After (Branch D): T6 reads its working set from the candidate-state store: the dirty set (incremental) + the stale_after-expired set (periodic) + the periodic full-audit set. L1's full enumeration runs only during the periodic full audit (and the initial backfill), not every pass. T6's L2 birth-precedence is now pre-enforced by the input gate (doc 33) but retained as defense-in-depth. T6 auto-close is re-keyed by (coalesce_key, ruleset_version) so a close under an old ruleset cannot mask a needed re-open under a new one.

This makes T6 incremental and scalable without changing its 6-layer logic, its 7-DOT family, its 20 findings, or its anti-spam — those all stay valid (doc 35 §3).

10. Candidate issue types (proposed, register-before-emit — NOT registered)

Ride system_issues + governance domain; anti-spam reused from T7. Coalesce key: gov:candidate:{state}:{group_key}.

issue_type	bucket	severity (base→max)	detection event	auto-close
`candidate_stale`	`sai_lệch_dữ_liệu`	medium→high (high-risk)	`governance.candidate.stale`	re-scanned under current (S,R)
`candidate_unknown`	`thiếu_quan_hệ`	medium→high	`governance.candidate.unknown`	seeded/evaluated
`candidate_scan_lag`	`silent_fail`	medium→high	`governance.candidate.scan_lag`	dirty queue drained under threshold
`group_invalidation_storm`	`sai_lệch_dữ_liệu`	high	`governance.candidate.invalidation_storm`	invalidation rate normal

Plus a governance.candidate.scan_completed heartbeat per run (silence ≠ health, Đ45).

11. No-hardcode / no-island

No-hardcode — group_key dimensions are computed from meta_catalog/birth_registry/Axis Registry/scope rows; ruleset_version is a hash over data registries; TTLs and trust are config; verdicts are computed. No object/axis/group literal is embedded.
No-island — the candidate-state store is the only new record kind, modeled on the live derived_objects_registry pattern and keyed into system_issues/event_outbox/registry_changelog/evolution_snapshots/iu_route_worker_cursor. It mints no parallel scanner, bus, or audit; it feeds the one T6 detector.

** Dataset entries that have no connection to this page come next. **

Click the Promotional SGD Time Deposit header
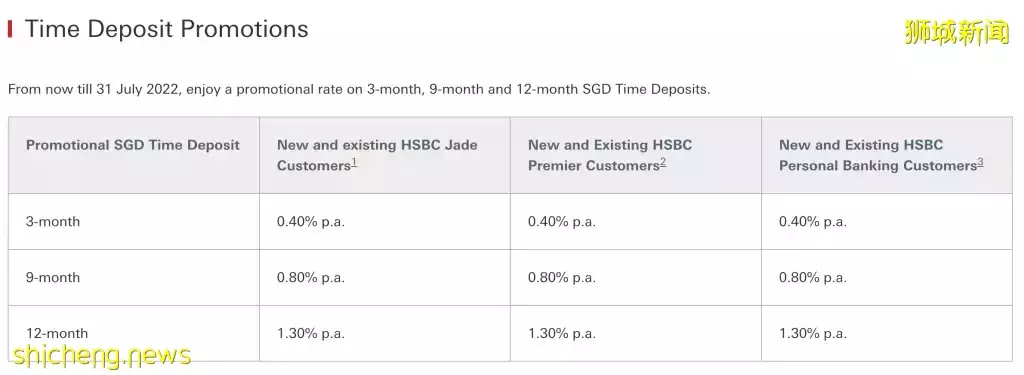The image size is (1024, 375). click(133, 145)
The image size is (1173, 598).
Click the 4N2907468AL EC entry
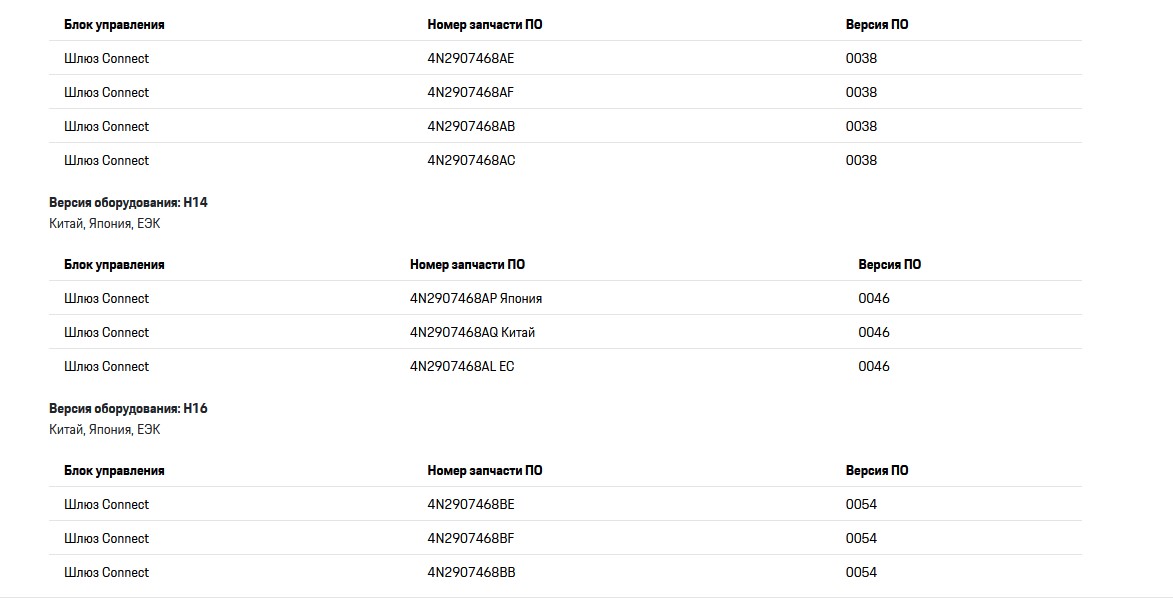[x=462, y=366]
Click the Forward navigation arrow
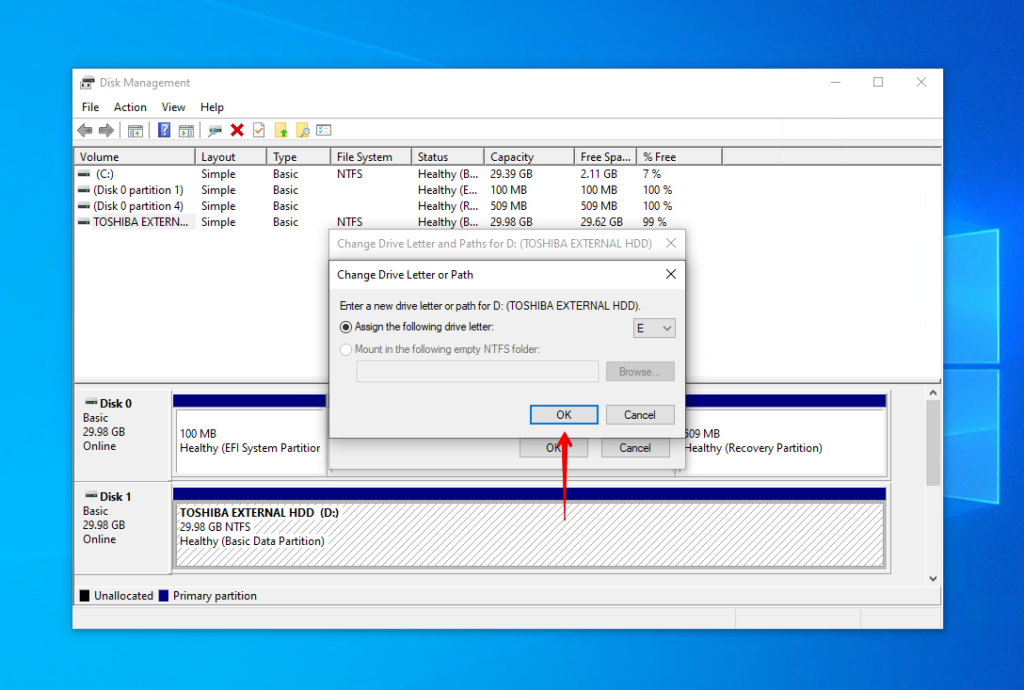The height and width of the screenshot is (690, 1024). pos(108,130)
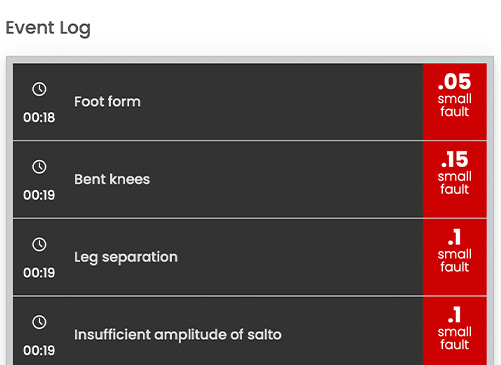The width and height of the screenshot is (501, 365).
Task: Jump to 00:19 timestamp of Insufficient amplitude
Action: 39,350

12. Dependencies, gates, NO-GO

Capability	Needs	Status
Candidate-scan logic + verdict (read-only, dry-run)	nothing live	designable now
Persist candidate-state (the store)	SB-10 (new — candidate-state store)	build NO-GO
Source snapshot + ruleset registry	SB-12 (new — reuse `evolution_snapshots`/`measurement_registry`)	build NO-GO
Dirty-marks from handoff	SB-11 (governance domain) + doc 32	NO-GO
Owner-relevant candidacy (relevant→coverage owner work)	SB-2 views	gated; degrades pre-SB-2
Fail-closed production gate wiring	readiness-gate build (T11) + concept §11	NO-GO

No gate may be satisfied by self-approval.

13. Verdict

Branch D incremental candidate-scan / dirty-group design: COMPLETE. It specifies: the candidate-state store keyed by (candidate_key/group_key, source_snapshot_ref, ruleset_version, scan_time) with no "checked-forever" boolean (§2); the computed group_key dimensions (§3); the full invalidation-trigger set with scoped (not blanket) dirtying (§4); the three scan modes — event-driven + incremental + periodic full audit — mirroring the live derived_objects_registry.refresh_strategy (§5); stale-TTL expiry and the fail-closed production gate for stale/unknown high-risk objects (§6); count>1 as candidacy-not-mandate (§7); the candidate verdict → next-step map (§8); and the exact reconciliation that makes T6 incremental without changing its logic (§9). It reuses derived_objects_registry (pattern), evolution_snapshots, iu_route_worker_cursor, system_issues, event_outbox, registry_changelog — no island, no hardcode. Build/apply NO-GO (SB-10/SB-11/SB-12); nothing registered, emitted, or mutated. Next: doc 35 (T6/T7 compatibility patch plan + scale/resource budget + new-blocker register + readiness map).